An exact reproduction of each record is required.

▶ **INFORMATION**
-=-=-=-=-
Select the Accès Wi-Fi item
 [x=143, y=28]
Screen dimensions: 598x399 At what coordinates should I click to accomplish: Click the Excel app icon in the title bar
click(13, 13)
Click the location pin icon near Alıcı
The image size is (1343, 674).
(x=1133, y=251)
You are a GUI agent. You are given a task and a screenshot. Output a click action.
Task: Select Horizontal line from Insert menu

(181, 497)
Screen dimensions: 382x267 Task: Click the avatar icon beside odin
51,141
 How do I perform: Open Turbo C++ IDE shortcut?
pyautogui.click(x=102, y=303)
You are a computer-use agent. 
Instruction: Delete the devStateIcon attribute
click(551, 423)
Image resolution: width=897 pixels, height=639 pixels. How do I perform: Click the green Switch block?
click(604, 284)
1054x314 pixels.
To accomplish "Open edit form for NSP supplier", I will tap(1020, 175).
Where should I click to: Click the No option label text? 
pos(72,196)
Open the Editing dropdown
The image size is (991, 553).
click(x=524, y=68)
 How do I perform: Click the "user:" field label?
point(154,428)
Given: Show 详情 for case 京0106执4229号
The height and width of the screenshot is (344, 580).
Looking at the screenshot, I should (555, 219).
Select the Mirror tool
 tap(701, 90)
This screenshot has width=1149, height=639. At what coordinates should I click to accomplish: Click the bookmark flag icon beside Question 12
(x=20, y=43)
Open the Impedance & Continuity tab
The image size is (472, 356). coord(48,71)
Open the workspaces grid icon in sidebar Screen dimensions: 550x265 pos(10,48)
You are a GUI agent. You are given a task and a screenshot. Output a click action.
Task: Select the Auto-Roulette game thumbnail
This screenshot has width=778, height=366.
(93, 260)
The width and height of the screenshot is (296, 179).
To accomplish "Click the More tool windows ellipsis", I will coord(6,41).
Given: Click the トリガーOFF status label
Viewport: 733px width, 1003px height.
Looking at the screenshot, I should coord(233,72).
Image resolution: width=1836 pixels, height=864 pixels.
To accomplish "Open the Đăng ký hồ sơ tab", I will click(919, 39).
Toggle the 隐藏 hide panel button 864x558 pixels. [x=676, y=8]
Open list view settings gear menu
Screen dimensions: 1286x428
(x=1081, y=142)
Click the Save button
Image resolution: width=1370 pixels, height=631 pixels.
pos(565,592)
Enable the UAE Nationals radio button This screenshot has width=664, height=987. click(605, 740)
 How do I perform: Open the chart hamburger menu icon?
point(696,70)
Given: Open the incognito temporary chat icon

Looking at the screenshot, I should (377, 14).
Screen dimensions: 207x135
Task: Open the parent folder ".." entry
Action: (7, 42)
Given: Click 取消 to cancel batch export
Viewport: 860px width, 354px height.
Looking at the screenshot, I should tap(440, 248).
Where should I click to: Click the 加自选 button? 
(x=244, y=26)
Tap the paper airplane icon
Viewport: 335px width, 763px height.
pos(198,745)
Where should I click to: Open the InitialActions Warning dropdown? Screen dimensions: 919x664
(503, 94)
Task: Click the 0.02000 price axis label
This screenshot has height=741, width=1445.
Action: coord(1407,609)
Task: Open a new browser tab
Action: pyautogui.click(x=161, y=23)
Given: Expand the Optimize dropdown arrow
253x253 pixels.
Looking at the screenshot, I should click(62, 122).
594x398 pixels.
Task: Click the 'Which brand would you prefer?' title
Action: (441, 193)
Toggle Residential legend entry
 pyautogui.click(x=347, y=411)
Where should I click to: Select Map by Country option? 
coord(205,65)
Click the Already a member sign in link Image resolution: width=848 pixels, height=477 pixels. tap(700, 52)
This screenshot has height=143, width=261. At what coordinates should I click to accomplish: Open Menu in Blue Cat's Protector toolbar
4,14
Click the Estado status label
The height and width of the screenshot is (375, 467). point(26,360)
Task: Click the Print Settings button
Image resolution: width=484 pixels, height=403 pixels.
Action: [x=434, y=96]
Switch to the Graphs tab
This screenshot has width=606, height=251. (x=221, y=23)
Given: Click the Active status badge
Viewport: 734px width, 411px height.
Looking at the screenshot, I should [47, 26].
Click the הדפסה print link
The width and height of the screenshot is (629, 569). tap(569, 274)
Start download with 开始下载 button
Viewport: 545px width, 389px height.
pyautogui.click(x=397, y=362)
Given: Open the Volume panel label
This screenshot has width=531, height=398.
-=-=-=-=-
▶ **PROBLEM SOLUTION**
Select the Accès Wi-Fi item
 [x=143, y=28]
Screen dimensions: 598x399 At what coordinates should I click to accomplish: Click the Excel app icon in the title bar
click(13, 13)
Click the location pin icon near Alıcı
The image size is (1343, 674).
(x=1133, y=251)
You are a GUI agent. You are given a task and a screenshot. Output a click action.
Task: Select Horizontal line from Insert menu

(181, 497)
Screen dimensions: 382x267 Task: Click the avatar icon beside odin
51,141
 How do I perform: Open Turbo C++ IDE shortcut?
pyautogui.click(x=102, y=303)
You are a computer-use agent. 
Instruction: Delete the devStateIcon attribute
click(551, 423)
Image resolution: width=897 pixels, height=639 pixels. How do I perform: Click the green Switch block?
click(604, 284)
1054x314 pixels.
To accomplish "Open edit form for NSP supplier", I will tap(1020, 175).
Where should I click to: Click the No option label text? 
pos(72,196)
Open the Editing dropdown
The image size is (991, 553).
click(x=524, y=68)
 How do I perform: Click the "user:" field label?
point(154,428)
Given: Show 详情 for case 京0106执4229号
The height and width of the screenshot is (344, 580).
Looking at the screenshot, I should (555, 219).
Select the Mirror tool
 tap(701, 90)
This screenshot has width=1149, height=639. At what coordinates should I click to accomplish: Click the bookmark flag icon beside Question 12
(x=20, y=43)
Open the Impedance & Continuity tab
The image size is (472, 356). coord(48,71)
Open the workspaces grid icon in sidebar Screen dimensions: 550x265 pos(10,48)
You are a GUI agent. You are given a task and a screenshot. Output a click action.
Task: Select the Auto-Roulette game thumbnail
This screenshot has width=778, height=366.
(93, 260)
The width and height of the screenshot is (296, 179).
To accomplish "Click the More tool windows ellipsis", I will coord(6,41).
Given: Click the トリガーOFF status label
Viewport: 733px width, 1003px height.
Looking at the screenshot, I should coord(233,72).
Image resolution: width=1836 pixels, height=864 pixels.
To accomplish "Open the Đăng ký hồ sơ tab", I will click(919, 39).
Toggle the 隐藏 hide panel button 864x558 pixels. [x=676, y=8]
Open list view settings gear menu
Screen dimensions: 1286x428
(x=1081, y=142)
Click the Save button
Image resolution: width=1370 pixels, height=631 pixels.
pos(565,592)
Enable the UAE Nationals radio button This screenshot has width=664, height=987. click(605, 740)
 How do I perform: Open the chart hamburger menu icon?
point(696,70)
Given: Open the incognito temporary chat icon

Looking at the screenshot, I should (377, 14).
Screen dimensions: 207x135
Task: Open the parent folder ".." entry
Action: (7, 42)
Given: Click 取消 to cancel batch export
Viewport: 860px width, 354px height.
Looking at the screenshot, I should tap(440, 248).
Where should I click to: Click the 加自选 button? 
(x=244, y=26)
Tap the paper airplane icon
Viewport: 335px width, 763px height.
pos(198,745)
Where should I click to: Open the InitialActions Warning dropdown? Screen dimensions: 919x664
(503, 94)
Task: Click the 0.02000 price axis label
This screenshot has height=741, width=1445.
Action: coord(1407,609)
Task: Open a new browser tab
Action: pyautogui.click(x=161, y=23)
Given: Expand the Optimize dropdown arrow
253x253 pixels.
Looking at the screenshot, I should click(62, 122).
594x398 pixels.
Task: Click the 'Which brand would you prefer?' title
Action: (441, 193)
Toggle Residential legend entry
 pyautogui.click(x=347, y=411)
Where should I click to: Select Map by Country option? 
coord(205,65)
Click the Already a member sign in link Image resolution: width=848 pixels, height=477 pixels. tap(700, 52)
This screenshot has height=143, width=261. At what coordinates should I click to accomplish: Open Menu in Blue Cat's Protector toolbar
4,14
Click the Estado status label
The height and width of the screenshot is (375, 467). point(26,360)
Task: Click the Print Settings button
Image resolution: width=484 pixels, height=403 pixels.
Action: [x=434, y=96]
Switch to the Graphs tab
This screenshot has width=606, height=251. (x=221, y=23)
Given: Click the Active status badge
Viewport: 734px width, 411px height.
Looking at the screenshot, I should [47, 26].
Click the הדפסה print link
The width and height of the screenshot is (629, 569). tap(569, 274)
Start download with 开始下载 button
Viewport: 545px width, 389px height.
pyautogui.click(x=397, y=362)
Given: Open the Volume panel label
This screenshot has width=531, height=398.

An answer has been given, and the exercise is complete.